Crossan, Empire, Rebel Forces, and Church

A belated promised post.

I heard several lectures by John Dominic Crossan (www.johndominiccrossan.com) a couple of weeks ago here in Tulsa that are coming from his soon to be published book "God and Empire." And then, a snippet from his travelling lecture on Empire is included in the new progressive Christian DVD curriculum, Saving Jesus, www.livingthequestions.com/savingjesus.html which we are using at The Living Room Church, www.livingroomchurch.net. They are a good diagnosis of the recently ascending (more recently descending?) trend in American political society toward Empire, but of course I am hearing what he has to say in terms of the Empire of Church As We Know It, and coming away more committed to joining and spreading the rebel forces that are beginning to coalesce around anti-imperical values for "church-ing."

His four main markers for the way Empire's work are by stressing: 1.piety; 2. war; 3. victory; 4. peace. My summation of his thinking on this would be that Empire's lace everything they do and say with religious/spiritual language and ritual (piousness or false piety I might say, since I have a strong kinship with historical pietiest movements within the radical reformation, for example) in order to appear to have God on their side (rather than worrying, as Lincoln said, whether God was or wasn't on their side). Once this connection is made they are able to wage war without engendering more than minimal protest because to challenge them then is to challenge the very values they are coopting. War is waged so that peace can be achieved through victory, and the hallmarks of that peace are that the values of stability and order and Empirical views are manifest--worldviews, for example, that true power comes from might, and is expressed in appearance, affluence, achievement.
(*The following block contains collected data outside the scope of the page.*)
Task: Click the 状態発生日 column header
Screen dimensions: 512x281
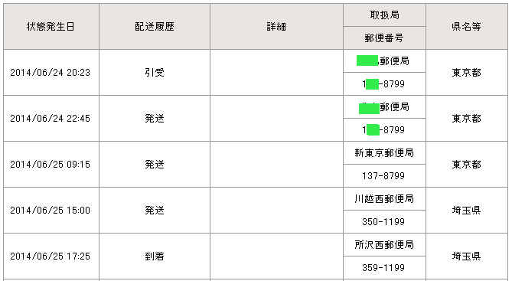Action: pyautogui.click(x=51, y=27)
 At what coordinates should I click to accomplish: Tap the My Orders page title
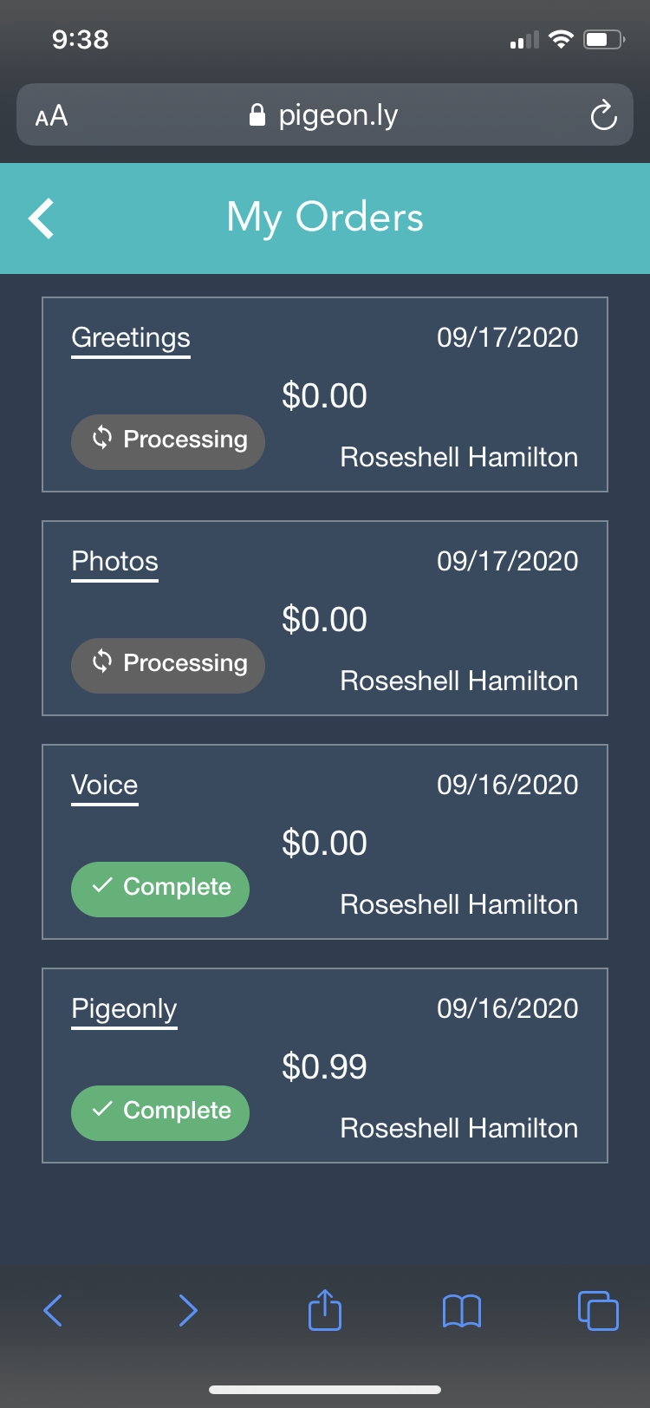325,218
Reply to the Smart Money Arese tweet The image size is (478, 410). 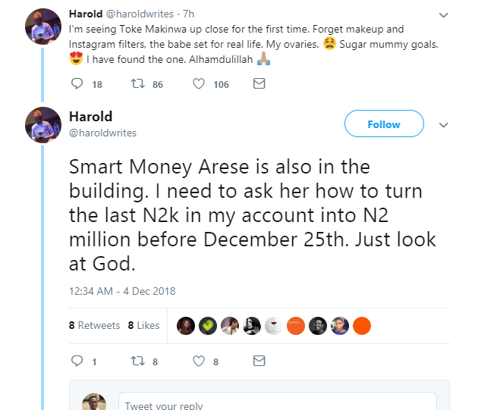tap(77, 361)
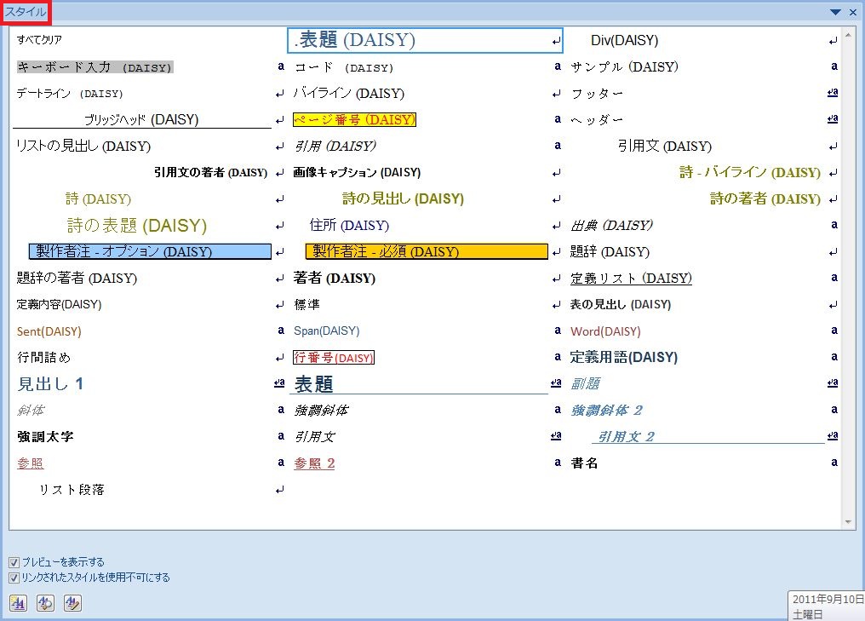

This is an all-too brief synopsis as Crossan brings in other cultural markers of Empire as well through everything from economics to pornography.

His model of anti-Empire subversive living is, of course, Jesus and Paul, and their values that became incarnated in the early church. It is no secret that the lessons of Jesus' relationships and of the "early church" in the pre-Constantine era are attractive to people in many levels, and the work of the Jesus Seminar in highlighting the alternative vision of Empire through the Parables has helped to fuel this fervor. I wonder what parable-living aimed at Church life would cause? I know it has fueled my own fever for alternative church-ing, and I recognize the signs in many others in the emerging church.

What I am wondering is if this anti-Empire thinking and acting that is cropping up more and more on many fronts local and global, directed most visibly at political and economic institutions, might also be at work in the challenge to the existing religious institutions? Will there be a joining of forces? Some of this is also captured in Frost's book Exiles, which I blog about below. Will churches be faced with how their identity and organization and values and budget reflect Empire values? Is there an inherent conflict or lack of integrity between church values and Empire manifestations, and could this unspoken or unnamed dichotomy be adding to church woes? Are churches caught living in the shell of Empire-model from the days of Churchdom at the time people are looking for rebel forces to give themselves to? Crossan says the Greeks learned you can't have democracy and Empire, and the Romans learned you can't have Republics and Empires. I wonder what the parallels for religious life are as well. Crossan does mention how the monasteries became the seedbeds for anti-Empire living after the "Ceaser-ization" (my bad word not his) of Christ and Church. Are small groups and twelve-step groups and all the revolutionary stirrings in church society today the new monasteries?

Another way of looking at this, maybe, is: What effects might the post-Bush End of Empire ripplings forebode for spiritual communities and the next generation which is coming of age in the "hoped-for" wake of the Iraq war?

By the way, Crossan will be the keynote person during the UU Christian Fellowship Revival this year, to be held in Cleveland, Nov. 1-4, 2007. See www.uuchristian.org. His focus will be on Paul, then and now.